Reazioni di mercato e opportunità sugli asset
I dati del PMI servizi di giugno, pur migliori delle attese, indicano ancora una contrazione del settore poiché restano sotto la soglia dei 50 punti. Non lo interpretiamo come un segnale di ripresa, bensì come un’indicazione che il rallentamento potrebbe stabilizzarsi. Questa notizia “meno negativa” può generare una reazione positiva di breve periodo, che potrebbe però non avere grande tenuta.
Sui derivati sugli indici azionari, ci attendiamo un breve rally di sollievo su mercati come l’Euro STOXX 50. Questo offre una potenziale opportunità per vendere call a breve scadenza o impostare call spread ribassisti, con l’obiettivo di sfruttare un eventuale affievolimento dell’ottimismo. La fiducia dei consumatori nell’Eurozona è recentemente risalita leggermente a -14,0, elemento che avvalora l’ipotesi di un temporaneo miglioramento del sentiment, ma che al contempo evidenzia una debolezza strutturale destinata probabilmente a limitare i rialzi.

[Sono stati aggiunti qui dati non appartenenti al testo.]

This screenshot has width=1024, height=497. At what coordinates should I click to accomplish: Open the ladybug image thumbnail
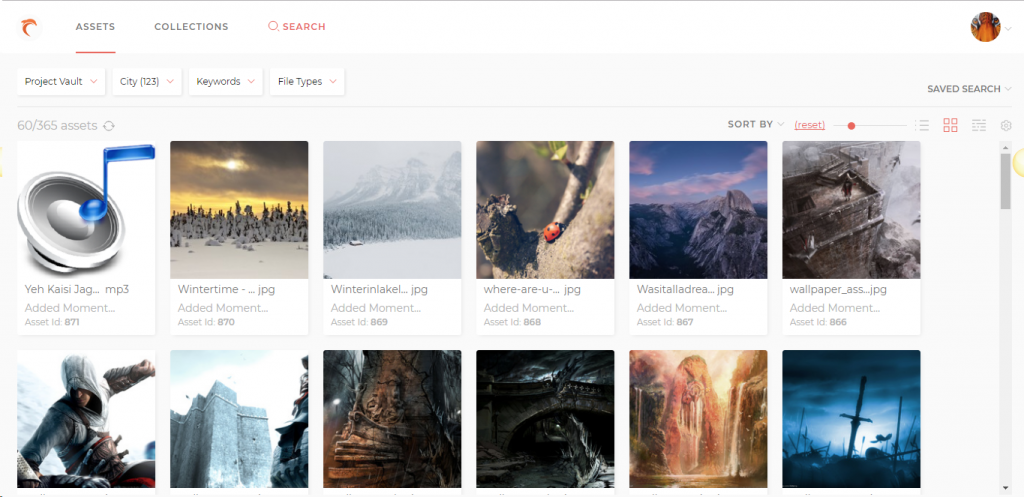point(544,209)
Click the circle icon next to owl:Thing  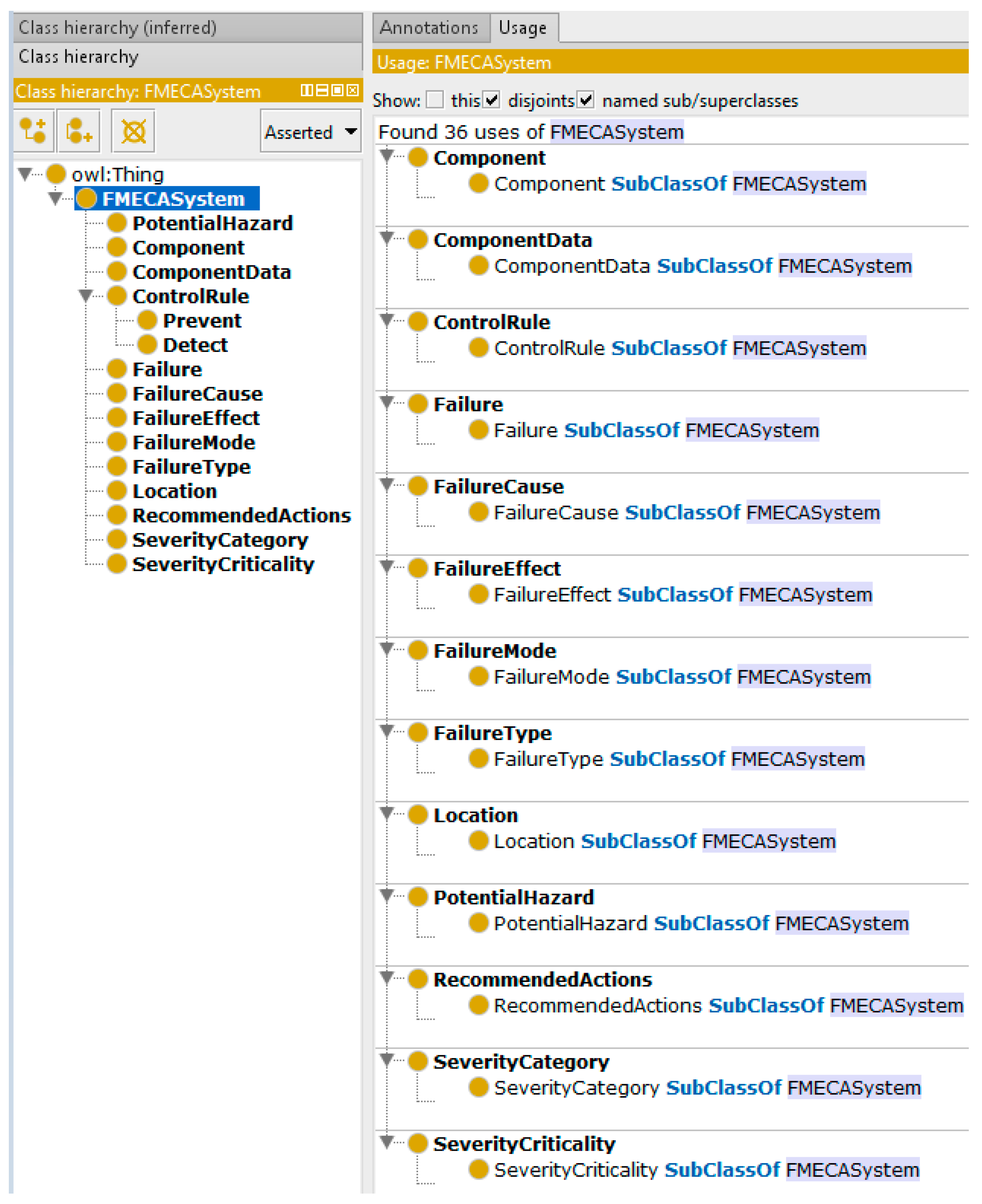pos(56,174)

Sul mercato valutario, l’euro potrebbe registrare un rimbalzo di breve contro il dollaro dopo questa notizia. Lo vediamo come un’opportunità per acquistare opzioni put su EUR/USD con scadenze nei prossimi mesi, scommettendo che la debolezza economica sottostante torni a farsi sentire. L’ISM Services PMI statunitense, attestatosi a 53,8 nell’ultima rilevazione, evidenzia una chiara divergenza di momentum economico che favorisce il dollaro nel medio termine.
Prospettive di banca centrale e implicazioni per i tassi
Questo dato complica il percorso della Banca Centrale Europea, rendendo meno probabile un taglio aggressivo dei tassi nell’immediato, soprattutto con l’inflazione core ancora al 2,1%. Ci aspettiamo una moderata fase di vendite sui futures sui tassi a breve, come i contratti Euribor a tre mesi. Storicamente, in fasi di dati deboli ma in stabilizzazione, le banche centrali preferiscono attendere segnali di trend più chiari: ciò suggerisce tassi fermi per ora, limitando movimenti significativi sul mercato obbligazionario.